She bit deep into her fruit and stared out over the moors below.
"Am not going to be a woman," she said. "I hate them."
"They hate thee," said Eldershawe, with a chuckle, "and will hate thee worse when thou wearest brocades and a farthingale."
"I have watched them," proceeded Mistress Clo. "They cannot keep their mouths shut. If they have a secret they must tell it, whether 'tis their own or another's. They clack, they tell lies, they cry and scream out if they are hurt; but they will hurt anything which cannot hurt them back. They run and weep to each other when they are in love and a man slights them.
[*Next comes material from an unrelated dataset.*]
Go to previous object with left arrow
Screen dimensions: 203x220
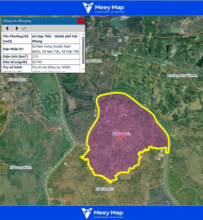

They have no spirit and no decency." She said it with such an earnest solemness that her companions shouted with laughter.
"She sits in her breeches—the unruliest baggage in Gloucestershire," cried Eldershawe, "and complains that fine ladies are not decent. What would they say if they heard thee?"
"They may hear me when they will," said Mistress Clo, springing to her feet with a light jump and sending the last of her apple whizzing into space with a boyish throw. "'Tis I who am the modest woman—for all my breeches and manners. I do not see indecency where there is none—for the mere pleasure of ogling and bridling and calling attention to my simpering. I should have seen no reason for airs and graces if I had been among those on the bank when the fine young Marquess we heard of saved the boat-load on the river and gave orders for the reviving of the drowned man—in his wet skin. When 'tis spoke of—for 'tis a favourite story—that little beast Tantillion hides her face behind her fan and cries, 'Oh, Lud! thank Heaven I was not near. I should have swooned away at the very sight.'"
She imitated the affected simper of a girl in such a manner that the three sportsmen yelled with delight, and Roxholm himself gnawed his lip to check an involuntary break into laughter.
"What didst say to her the day she bridled over it at Knepton, when the young heir was there?" said Crowell, grinning. "I was told thou disgraced thyself, Clo. What saidst thou?"
She was standing her full straight height among them and turned, with her hands in her pockets and a grave face.
"My blood was hot," she answered. "I said, 'Damn thee for a lying little fool!' That thou wouldst not!"